The agreement assumes that NAR "would find out through multiple channels about an MLS’s failure to act in accordance with the decree," DOJ lawyers said.

MLSs "routinely turn to NAR for advice and approval on various issues in order to maintain coverage under NAR’s insurance," the DOJ said, and are expected to consult with NAR to make sure their conduct was consistent with the proposed settlement.

If any MLS failed to comply and NAR did not take action, the Department of Justice said it could pursue further antitrust charges against NAR or sue an MLS directly, if needed.

Prudential Real Estate, which operates VOWs for 480 franchisees, asked that the Justice Department clarify provisions of the settlement.

Prudential complained that requiring customers of a VOW broker to agree not to copy or redistribute listings they receive might prevent them from saving copies of listings or sharing them with someone in order to consult with them about a purchase. The DOJ and NAR agreed that the provision — intended to protect MLSs from someone using a VOW to access and sell MLS data to third parties — was too broad.

The provision will be modified to allow the copying and redistribution of data "in connection with (a VOW customer’s) consideration of the purchase or sale of an individual property."

Prudential also wanted the Modified VOW Policy to be codified in the settlement to make explicit that, in cases where sellers instruct their broker to withhold information about their property or address from the Internet, that VOW brokers can still provide information on those listings by other methods — such as e-mail or fax. NAR and DOJ agreed to a minor change in language to accomplish that goal.

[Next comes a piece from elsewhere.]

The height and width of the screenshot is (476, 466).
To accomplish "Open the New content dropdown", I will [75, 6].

Washington-based, a flat-fee, limited-service brokerage, asked for clarification on whether the DOJ views NAR’s Internet Data Exchange Policy as violating antitrust laws. maintains that it does, by permitting brokers operating IDX Web site to exclude exclusive agency or limited-service listings from their own IDX Web sites.

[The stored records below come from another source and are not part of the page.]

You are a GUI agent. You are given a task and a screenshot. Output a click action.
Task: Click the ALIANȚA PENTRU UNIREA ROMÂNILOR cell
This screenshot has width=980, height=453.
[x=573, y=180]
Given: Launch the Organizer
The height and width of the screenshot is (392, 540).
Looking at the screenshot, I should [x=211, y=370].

The government "takes no position as to the permissibility under the antitrust laws of NAR’s IDX policy," the DOJ said in its filing.

Michael Erdman, a Chicago lawyer who has been monitoring the lawsuit, said in an e-mail to Inman News that while DOJ apparently won’t be modifying the proposed settlement on that point, "it was crystal clear that it is not taking a position on whether the IDX policy, as written or applied, is fully compliant with federal antitrust laws."